= What you should do =
Only an exact copy is wanted: the lines from the one holding "Where should I" through the last line below, minus the pictures.

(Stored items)
----

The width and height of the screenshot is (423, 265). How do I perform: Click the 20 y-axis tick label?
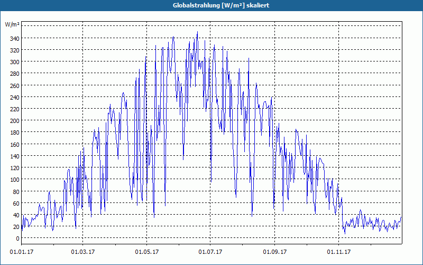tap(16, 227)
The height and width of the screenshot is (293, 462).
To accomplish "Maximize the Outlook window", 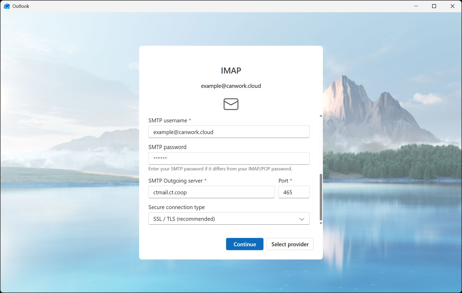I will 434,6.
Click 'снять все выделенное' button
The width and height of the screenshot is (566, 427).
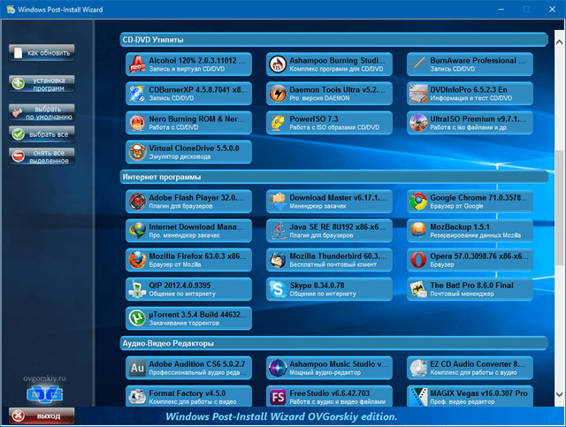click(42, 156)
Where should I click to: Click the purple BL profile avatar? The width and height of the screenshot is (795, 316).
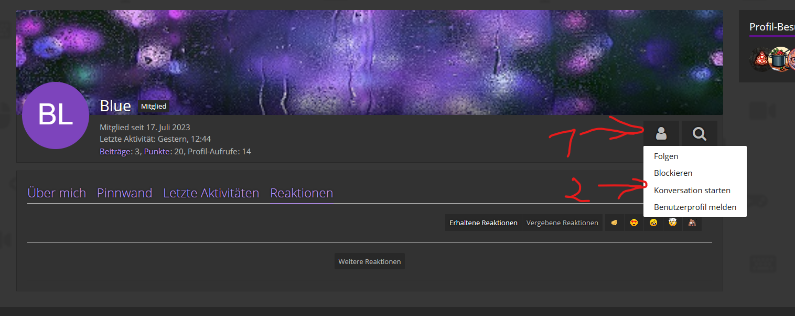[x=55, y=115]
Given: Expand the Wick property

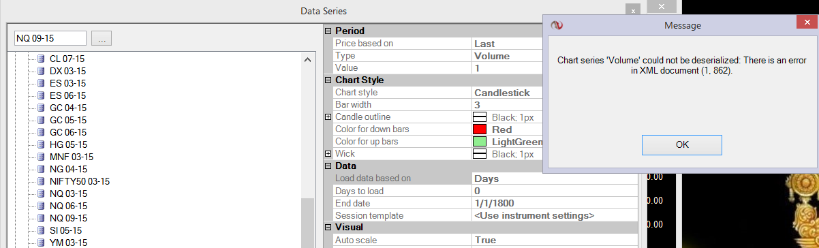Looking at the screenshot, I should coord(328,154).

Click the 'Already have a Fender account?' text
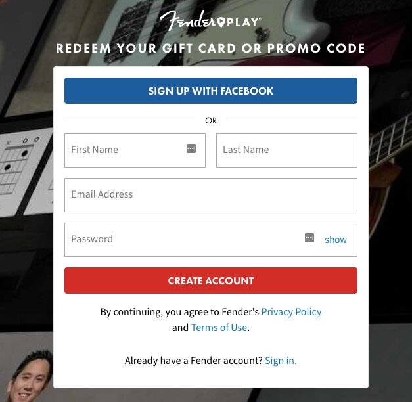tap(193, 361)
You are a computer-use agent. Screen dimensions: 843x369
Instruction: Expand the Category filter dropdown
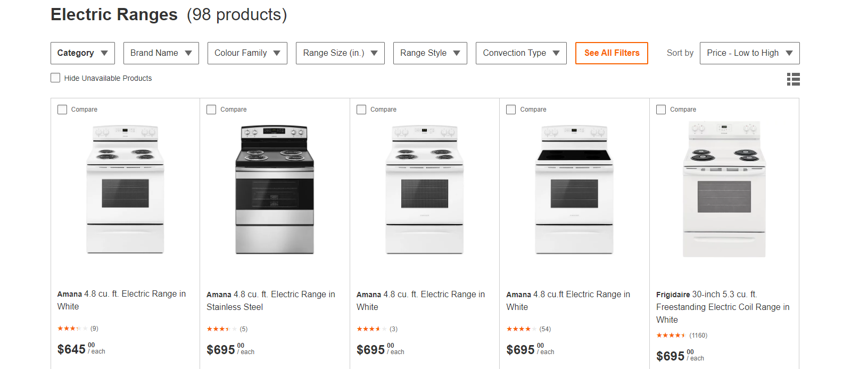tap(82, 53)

----

= Written answer =
Where should I click to: Click the purple BL profile avatar? The width and height of the screenshot is (795, 316).
[x=55, y=115]
Given: Expand the Wick property

Looking at the screenshot, I should coord(328,154).

Click the 'Already have a Fender account?' text
tap(193, 361)
You are a computer-use agent. Screen dimensions: 843x369
Instruction: Expand the Category filter dropdown
tap(82, 53)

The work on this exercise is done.